Mais, la confrontation potentielle s’exprimera aussi massivement dans le spectre électromagnétique et dans les champs numériques. Il est en effet facile pour des acteurs étatiques comme non étatiques, avec peu de moyens, de menacer certains systèmes à l’instar du GPS. Ces actions peuvent avoir des effets sur les matériels tant militaires que civils. Des États comme la Russie et la Chine développent des organisations et des moyens très puissants qui peuvent mettre en danger le fonctionnement des équipements de navigation, de ciblage, d’identification et de communication voire certains armements. La menace cyber est permanente et pèse sur l’ensemble des systèmes dès le temps de paix. L’intégrité et la protection des données sont à ce titre primordiales dans le cadre du développement de l’intelligence artificielle. Toute architecture présente et future doit, en conséquence, être conçue pour faire face à ces menaces, en particulier celles pesant sur la permanence des communications et des échanges numériques.
Enfin comme l’espace est devenu central, il est le théâtre d’une concurrence voire de confrontation.
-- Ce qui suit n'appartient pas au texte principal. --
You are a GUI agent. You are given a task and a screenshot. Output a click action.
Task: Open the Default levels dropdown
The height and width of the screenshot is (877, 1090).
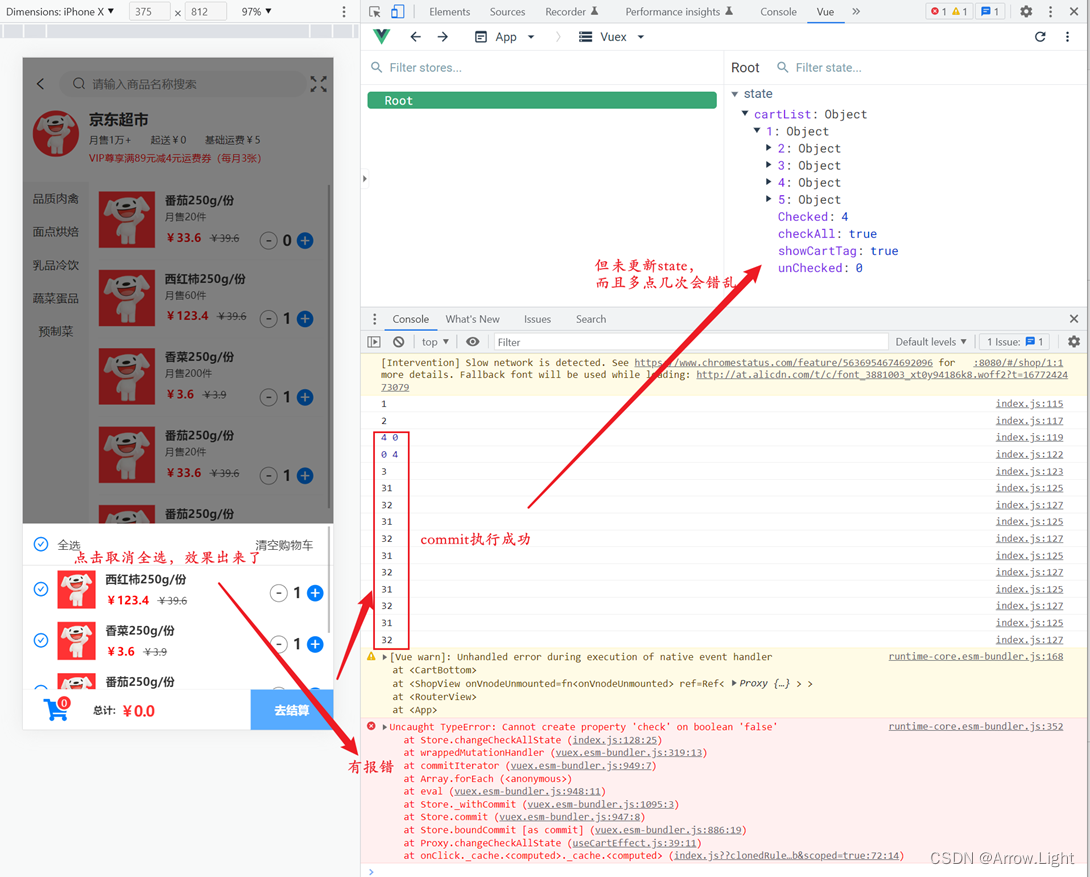930,341
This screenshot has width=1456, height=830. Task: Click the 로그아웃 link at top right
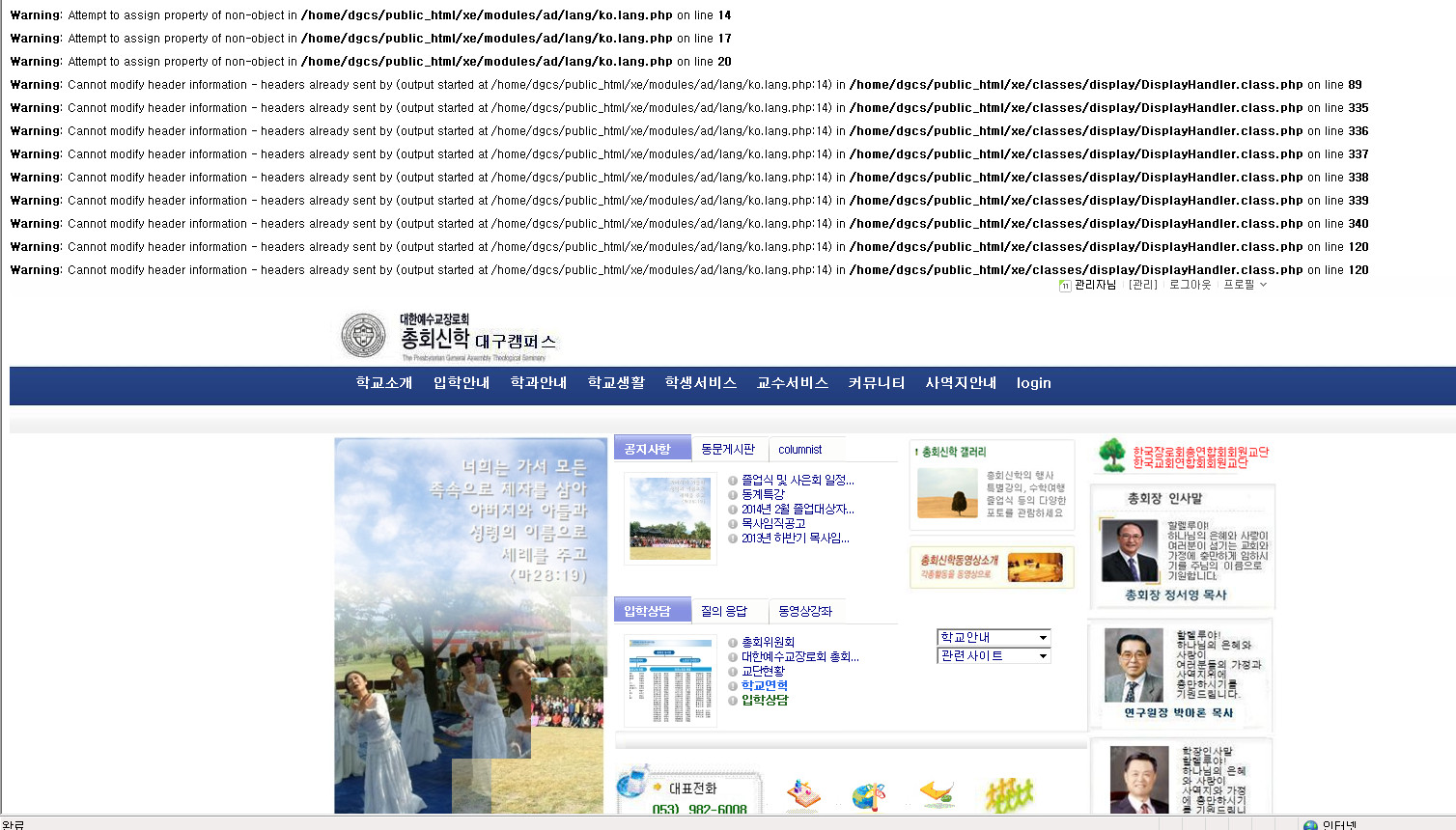click(x=1190, y=286)
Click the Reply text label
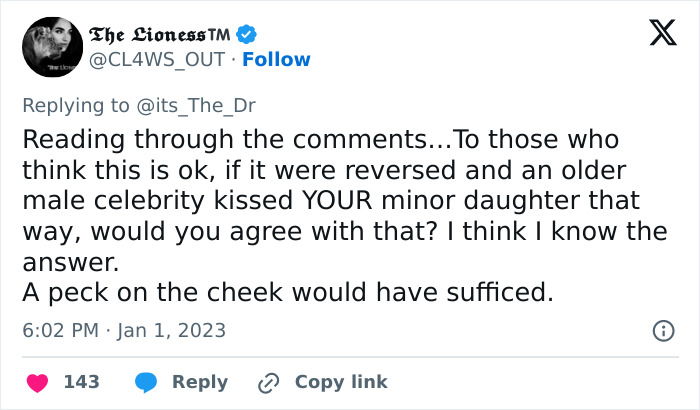The width and height of the screenshot is (700, 410). click(200, 382)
Certains essayent d’écouter les communications des autres, voire de dégrader certaines capacités de renseignement, de navigation ou de communication. L’accès à l’espace peut être dénié par des attaques cyber et l’utilisation des moyens spatiaux peut être perturbée par du brouillage, l’aveuglement des capteurs optiques, etc. Nos capacités spatiales seront menacées, y compris leur segment sol. L’appui et le soutien aux forces, mais aussi les services fournis à l’ensemble de l’activité économique nationale, ne pourront plus être considérés comme garantis en permanence, la résilience doit donc s’organiser.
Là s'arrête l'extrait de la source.